*EXCERPT TO READ:*

If households thought there were no consequences from Australia losing its AAA credit rating, they’d be wrong.

Homeowners will be the biggest losers if ratings agency Standard & Poor’s follows through and cuts Australia’s AAA rating – which is now on negative watch. The agency lower its outlook on Australia’s credit grade over concerns the government will continue racking up budget deficits without taking more positive action to rein in spending or increase government revenues.

S&P says fiscal position has continued to weaken with successive governments and with neither party commanding a majority in both houses, fiscal consolidation may be further postponed.

Australia’s biggest lenders – Australia and New Zealand Banking Group (ASX: ANZ), Commonwealth Bank of Australia (ASX: CBA), National Australia Bank Ltd (ASX: NAB) and Westpac Banking Corp (ASX: WBC) were also put on notice and face the prospect of higher funding costs.

A ratings downgrade for Australia could see the banks’ ratings also cut.

*RAW DATA:*
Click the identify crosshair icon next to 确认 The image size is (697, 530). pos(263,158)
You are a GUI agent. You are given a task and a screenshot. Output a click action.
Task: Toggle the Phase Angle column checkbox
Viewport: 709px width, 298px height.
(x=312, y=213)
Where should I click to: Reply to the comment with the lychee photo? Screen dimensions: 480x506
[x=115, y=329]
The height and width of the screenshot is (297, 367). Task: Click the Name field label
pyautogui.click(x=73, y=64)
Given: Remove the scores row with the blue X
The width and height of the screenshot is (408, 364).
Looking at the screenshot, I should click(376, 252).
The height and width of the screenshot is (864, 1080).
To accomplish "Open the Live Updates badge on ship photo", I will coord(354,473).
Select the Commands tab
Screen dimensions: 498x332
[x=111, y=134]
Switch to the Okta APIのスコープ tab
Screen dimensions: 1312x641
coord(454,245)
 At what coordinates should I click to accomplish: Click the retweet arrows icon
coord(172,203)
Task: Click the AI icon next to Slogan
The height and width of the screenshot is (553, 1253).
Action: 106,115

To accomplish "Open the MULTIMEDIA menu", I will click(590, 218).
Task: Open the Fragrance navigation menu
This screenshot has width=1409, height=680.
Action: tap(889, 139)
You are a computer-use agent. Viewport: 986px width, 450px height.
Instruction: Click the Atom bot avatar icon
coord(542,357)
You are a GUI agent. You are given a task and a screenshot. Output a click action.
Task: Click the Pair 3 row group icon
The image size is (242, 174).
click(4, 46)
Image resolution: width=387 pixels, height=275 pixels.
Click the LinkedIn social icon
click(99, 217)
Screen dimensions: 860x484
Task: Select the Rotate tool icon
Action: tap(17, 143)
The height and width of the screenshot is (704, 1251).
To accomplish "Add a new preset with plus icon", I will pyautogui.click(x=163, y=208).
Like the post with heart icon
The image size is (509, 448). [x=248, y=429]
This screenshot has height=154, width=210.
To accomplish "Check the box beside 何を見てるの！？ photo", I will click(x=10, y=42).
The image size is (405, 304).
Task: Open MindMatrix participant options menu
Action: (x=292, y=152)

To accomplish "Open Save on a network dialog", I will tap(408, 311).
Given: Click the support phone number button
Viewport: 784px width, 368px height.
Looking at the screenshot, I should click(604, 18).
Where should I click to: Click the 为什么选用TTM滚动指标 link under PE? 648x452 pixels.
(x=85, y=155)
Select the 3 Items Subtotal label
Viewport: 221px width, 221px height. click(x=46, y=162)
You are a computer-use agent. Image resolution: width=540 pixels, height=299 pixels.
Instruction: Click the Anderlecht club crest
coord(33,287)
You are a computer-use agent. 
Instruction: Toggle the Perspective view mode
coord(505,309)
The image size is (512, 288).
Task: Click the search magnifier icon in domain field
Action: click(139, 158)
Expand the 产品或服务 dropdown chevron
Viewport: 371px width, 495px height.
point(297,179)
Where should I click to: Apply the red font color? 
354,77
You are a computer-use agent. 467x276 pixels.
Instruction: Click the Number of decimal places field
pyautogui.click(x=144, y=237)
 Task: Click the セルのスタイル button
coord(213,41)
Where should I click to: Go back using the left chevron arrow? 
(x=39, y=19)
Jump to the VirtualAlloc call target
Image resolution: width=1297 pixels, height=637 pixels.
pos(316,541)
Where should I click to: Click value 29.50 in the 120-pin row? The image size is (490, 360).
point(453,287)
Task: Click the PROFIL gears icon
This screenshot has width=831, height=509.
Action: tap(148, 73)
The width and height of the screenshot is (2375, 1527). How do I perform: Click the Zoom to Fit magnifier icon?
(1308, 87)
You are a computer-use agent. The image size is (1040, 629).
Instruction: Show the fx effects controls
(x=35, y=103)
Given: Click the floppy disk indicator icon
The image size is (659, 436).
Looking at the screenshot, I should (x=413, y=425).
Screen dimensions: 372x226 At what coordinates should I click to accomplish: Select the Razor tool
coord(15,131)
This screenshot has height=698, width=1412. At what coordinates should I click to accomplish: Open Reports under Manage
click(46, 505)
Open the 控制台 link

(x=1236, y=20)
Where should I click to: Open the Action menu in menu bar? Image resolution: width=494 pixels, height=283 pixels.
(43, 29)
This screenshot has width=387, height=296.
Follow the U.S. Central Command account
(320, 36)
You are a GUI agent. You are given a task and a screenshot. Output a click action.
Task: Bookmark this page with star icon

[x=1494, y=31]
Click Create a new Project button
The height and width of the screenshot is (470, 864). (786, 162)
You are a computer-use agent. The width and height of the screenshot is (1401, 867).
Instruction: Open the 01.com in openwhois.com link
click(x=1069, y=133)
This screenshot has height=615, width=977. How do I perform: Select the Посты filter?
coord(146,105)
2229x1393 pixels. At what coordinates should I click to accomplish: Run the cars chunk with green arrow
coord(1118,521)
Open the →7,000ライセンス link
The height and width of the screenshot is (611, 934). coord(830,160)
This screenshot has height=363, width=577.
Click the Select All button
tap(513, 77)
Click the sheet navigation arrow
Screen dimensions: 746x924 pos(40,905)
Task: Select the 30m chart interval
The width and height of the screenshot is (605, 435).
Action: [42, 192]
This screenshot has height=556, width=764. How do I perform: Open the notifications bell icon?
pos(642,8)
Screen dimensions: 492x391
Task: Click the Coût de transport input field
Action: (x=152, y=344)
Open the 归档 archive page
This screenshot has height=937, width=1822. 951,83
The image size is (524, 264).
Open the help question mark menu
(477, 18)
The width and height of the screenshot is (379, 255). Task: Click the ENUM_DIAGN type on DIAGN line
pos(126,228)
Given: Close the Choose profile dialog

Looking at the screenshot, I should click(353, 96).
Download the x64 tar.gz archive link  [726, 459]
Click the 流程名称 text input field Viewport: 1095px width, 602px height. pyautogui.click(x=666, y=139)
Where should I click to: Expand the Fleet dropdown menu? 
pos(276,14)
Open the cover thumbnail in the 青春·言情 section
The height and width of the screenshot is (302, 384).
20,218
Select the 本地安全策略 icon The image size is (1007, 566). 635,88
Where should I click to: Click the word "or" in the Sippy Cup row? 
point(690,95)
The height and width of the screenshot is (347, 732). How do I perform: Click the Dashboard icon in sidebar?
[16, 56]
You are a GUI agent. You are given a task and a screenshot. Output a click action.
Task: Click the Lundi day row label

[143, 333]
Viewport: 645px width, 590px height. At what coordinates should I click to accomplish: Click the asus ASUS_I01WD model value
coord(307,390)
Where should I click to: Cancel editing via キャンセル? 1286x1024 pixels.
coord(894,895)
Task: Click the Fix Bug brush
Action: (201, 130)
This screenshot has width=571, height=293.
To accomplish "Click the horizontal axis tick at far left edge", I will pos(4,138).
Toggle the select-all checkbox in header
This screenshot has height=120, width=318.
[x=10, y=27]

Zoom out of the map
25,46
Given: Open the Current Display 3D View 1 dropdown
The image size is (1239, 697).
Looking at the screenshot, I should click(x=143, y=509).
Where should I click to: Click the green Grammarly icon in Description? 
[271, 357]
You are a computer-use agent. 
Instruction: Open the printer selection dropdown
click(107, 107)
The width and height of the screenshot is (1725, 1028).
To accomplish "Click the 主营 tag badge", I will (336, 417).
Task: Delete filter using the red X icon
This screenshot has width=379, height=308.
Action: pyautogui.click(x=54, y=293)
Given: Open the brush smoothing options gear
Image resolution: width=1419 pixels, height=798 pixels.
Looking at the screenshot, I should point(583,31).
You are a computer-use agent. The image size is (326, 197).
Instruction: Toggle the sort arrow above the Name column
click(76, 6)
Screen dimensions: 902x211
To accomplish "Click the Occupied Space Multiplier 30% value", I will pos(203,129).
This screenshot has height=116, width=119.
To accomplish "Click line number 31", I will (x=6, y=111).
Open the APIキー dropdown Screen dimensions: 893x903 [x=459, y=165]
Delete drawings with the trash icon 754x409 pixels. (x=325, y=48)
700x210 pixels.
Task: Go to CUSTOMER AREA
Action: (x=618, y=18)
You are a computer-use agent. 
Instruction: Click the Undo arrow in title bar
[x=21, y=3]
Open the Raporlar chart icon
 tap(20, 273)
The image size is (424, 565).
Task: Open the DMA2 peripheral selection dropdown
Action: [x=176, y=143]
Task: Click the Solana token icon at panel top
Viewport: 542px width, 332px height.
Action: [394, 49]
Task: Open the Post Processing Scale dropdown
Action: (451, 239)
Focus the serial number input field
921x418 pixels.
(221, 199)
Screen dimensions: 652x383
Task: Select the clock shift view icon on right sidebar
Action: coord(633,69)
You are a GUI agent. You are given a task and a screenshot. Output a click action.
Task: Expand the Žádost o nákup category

*WORK INSTRUCTIONS:*
1. According to the credit rating article, who would be the biggest losers if Standard & Poor's cuts Australia's AAA rating?
2. Reproduce the passage of the credit rating article that begins at the words "S&P says fiscal" and stops after the words "higher funding costs.".

*ANSWERS PER TASK:*
1. Homeowners

2.
S&P says fiscal position has continued to weaken with successive governments and with neither party commanding a majority in both houses, fiscal consolidation may be further postponed.

Australia’s biggest lenders – Australia and New Zealand Banking Group (ASX: ANZ), Commonwealth Bank of Australia (ASX: CBA), National Australia Bank Ltd (ASX: NAB) and Westpac Banking Corp (ASX: WBC) were also put on notice and face the prospect of higher funding costs.